By Dr Catharina Boehme, Officer-in-Charge, WHO South-East Asia
Universal Health Coverage (UHC) represents a transformative principle in public health and embodies a profound expression of fairness in health policy. December 12 marks the UHC Day, the anniversary of the United Nations’ historic and unanimous endorsement of UHC in 2012. It is an occasion to reaffirm our collective commitment to ensure that everyone, everywhere, can access the essential health services they need without facing financial hardship.
When people delay care or choose between medical care and basic needs because of cost, health systems fail their populations and social inequalities widen. This year’s theme, "Unaffordable health costs? We’re sick of it!" reflects widespread discontent and a fundamental moral imperative: financial protection is not optional but constitutes a core pillar of UHC, as well as a prerequisite for sustained social and economic progress. It underscores the human realities underlying these statistics, reminding policymakers that unaffordable health expenditures are impoverishing communities, exacerbating poor health and impeding progress across the full spectrum of the Sustainable Development Goals.
Countries in the WHO South-East Asia have demonstrated commitments, often accompanied with bold reforms, and recorded notable progress to advance the vision of Health for All. Between 2010 and 2023, the regional UHC service coverage index improved from 53 to 68, with country-specific scores ranging from 46 to 82. The proportion of the population spending more than 40% of their household discretionary budget on health out-of-pocket consistently decreased from 38.4% in 2010 to 34.7% in 2015, reaching 30.9% in 2022.
However, the pace of progress has not been fast enough to achieve the minimum essential global UHC targets by 2030, nor meet the regional and country aspirations. The proportion of the population incurring large but not impoverishing OOP health spending continued to rise from 6.7% in 2010 to 8.6% in 2022 in the region, and financial hardship is growing among the poorest segment of the population. Country-level analyses reveal that a significant proportion of households in South-East Asia face financial hardship due to high out-of-pocket expenditures on medicines and outpatient care, with the burden most acute among poorer, rural and multi-generational households.
When families are forced to choose between medicines and food, or when a single serious illness depletes a lifetime of household wealth, the consequences extend beyond health. This constitutes a profound crisis of development, equity and human dignity. On UHC Day, we urge governments and partners in the Region to accelerate progress in the following critical areas:
- Shift financing toward public funds by increasing tax-based and mandatory prepayment mechanisms, budget prioritization for health, accelerating options to enhance domestic fiscal capacity and reducing reliance on out-of-pocket payments.
- Invest in resilient and quality primary health care system by allocating resources to frontline services, ensuring essential medicines and diagnostics are continuously available, building a well‑trained health workforce, and strengthening mechanisms for high-quality care.
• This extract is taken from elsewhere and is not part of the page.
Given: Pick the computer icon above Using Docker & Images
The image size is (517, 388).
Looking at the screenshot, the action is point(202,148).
- Guarantee an affordable benefits package that includes coverage for chronic care and emergencies to prevent repeated out‑of‑pocket shocks.
- Institutionalize evidence-informed priority setting, including institutionalizing health technology assessments, to enhance health systems efficiency and value for money.
- Prioritize the poorest and vulnerable with targeted subsidies, waivers and social protection measures.
- Leverage digital technologies, AI and innovations in a manner that enhances equity, quality, and efficiency of healthcare services while safeguarding privacy.
Access to quality health services is only half the promise; protection from financial ruin completes UHC. Let us honour the UHC Day by recommitting to bold and decisive actions on financial protection. Together, we can build a future where everyone has access to the healthcare they need without financial barriers, ensuring a healthier, more equitable and prosperous tomorrow.